8.

3 0 0
                                    

Gauri merasa tubuhnya semakin lemas saat infusan dicabut. Bundanya benar tidak main-main, hari ini benar-benar datang untuk memaksa dokter supaya mengizinkan untuk pulang lebih awal. Padahal sebelumnya dokter mengatakan bahwa minimalnya ia perlu tiga hari untuk bisa pulang. Tetapi mau bagaimana lagi, yang Gauri bisa hanya perlu menurut, tidak membantah dan tidak ikut campur yang bundanya kehendaki.

"Pastiin dia gak ke mana-mana abis ini. Saya mau pergi lagi."

"Baik, bu." jawab Ina yang sedang membereskan perlengkapan Gauri.

Setelah mendengar jawaban Ina, Lanny langsung melenggang pergi keluar dari ruangan. Tugasnya hanya meyakinkan dokter untuk memberi izin supaya Gauri pulang lebih cepat saja.

Baru beberapa langkah beranjak dari ranjang, Gauri merasa kepalanya masih keleyengan, sehingga ia mendudukan tubuhnya di sofa lalu menyandarkan kepalanya.

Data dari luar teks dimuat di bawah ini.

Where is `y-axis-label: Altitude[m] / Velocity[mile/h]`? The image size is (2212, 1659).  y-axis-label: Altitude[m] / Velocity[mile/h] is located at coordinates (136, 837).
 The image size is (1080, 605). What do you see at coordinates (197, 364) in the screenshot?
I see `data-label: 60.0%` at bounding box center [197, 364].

"Ayo non, semuanya udah beres."

Gauri mengangkat tangannya, bermaksud memberi kode kepada Ina untuk menunggu sebentar dan memberinya waktu.

"Ada apa lagi? Ada yang ketinggalan? Ayo non, kalau lama-lama nanti ibu yang marah ke saya."

Gauri menarik nafasnya mencoba menenangkan diri, "Sebentar, kepala saya pusing. Kasih saya waktu lima menit saja."

Ina yang tadinya mau mendebat, langsung mendudukan tubuhnya di kursi yang berada di sisi ranjang, ia mendapati Gauri yang bersandar dengan mata tertutup. Membiarkan Gauri untuk terdiam di sana sejenak. Ia kemudian membuka ponselnya.

Lima menit waktu berselang, Ina beranjak dari posisinya "Udah lima menit non, ayo!" setelah berujar, Ina berlalu melangkah menuju pintu ruangan.

Gauri membuka matanya, dan mendapati Ina yang menenteng tas sudah berada di dekat pintu. Mau tak mau ia bangkit dari posisinya dengan perlahan, kemudian mengikuti jejak Ina walaupun harus berpegangan ke dinding.

"Mbak Ina aku minta tolong dong, boleh minta tuntun gak? Kepalaku masih agak pusing."

Ina yang sedang memegang gagang pintu hendak keluar, langsung memundurkan langkahnya dan menggandeng tangan Gauri.

"Kalau masih pusing kenapa udah pulang non?" tanya Ina penasaran.

"Kayak gak tahu bunda gimana." balas Gauri singkat.

"Tapi 'kan--"

"Kak Gauri boleh minta fotonya gak?"

Ina agak kesal saat kalimatnya terpotong dari dua orang anak remaja yang menatap senang ke arah Gauri. Apakah mereka tidak melihat Gauri jalannya dituntun dengan wajahnya yang pucat seperti itu?

"Maaf ya kakak-kakak, bukan maksud menolak, tapi non Gaurinya baru keluar rumah sakit dia masih lemes, maaf ya sekali lagi." ujar Ina mencoba menjelaskan kondisi Gauri, karena Gauri mungkin saja sungkan dan akan tetap melayani di kondisinya yang seperti ini.

***

Satu hari saja belum terlewati dari Gauri pulang dari rumah sakit, tetapi jadwal beberapa ajakan podcast, collab, dan beberapa endorse yang masuk sudah terlist dengan rapih di room chatnya dengan Nina.

"Mending lo cari asisten baru deh, gue capek banget harus negosiasi sama brand, ngurusin jadwal kak Lanny sama lo. Kalau ada jadwal bareng kak Lanny baru deh gue yang terima lagi. Gue udah ngomongin ini sama kak Lanny, udah atas persetujuan dia." suara Nina otomatis terputar saat Gauri menekan tombol play voice note.

"Oke kak, makasih. Nanti sebutin aja brand dan produknya, nanti aku yang pikirin sendiri ide videonya, makasih."

Gauri sebenarnya bingung harus mencari asisten yang bisa membantu mengurusi undangan-undangan dan endorse. Nina terlalu dadakan langsung berhenti mengurusinya setelah memberikan jadwal yang cukup padat, padahal ia belum menyetujui undangan podcast dan collab yang dilist Nina.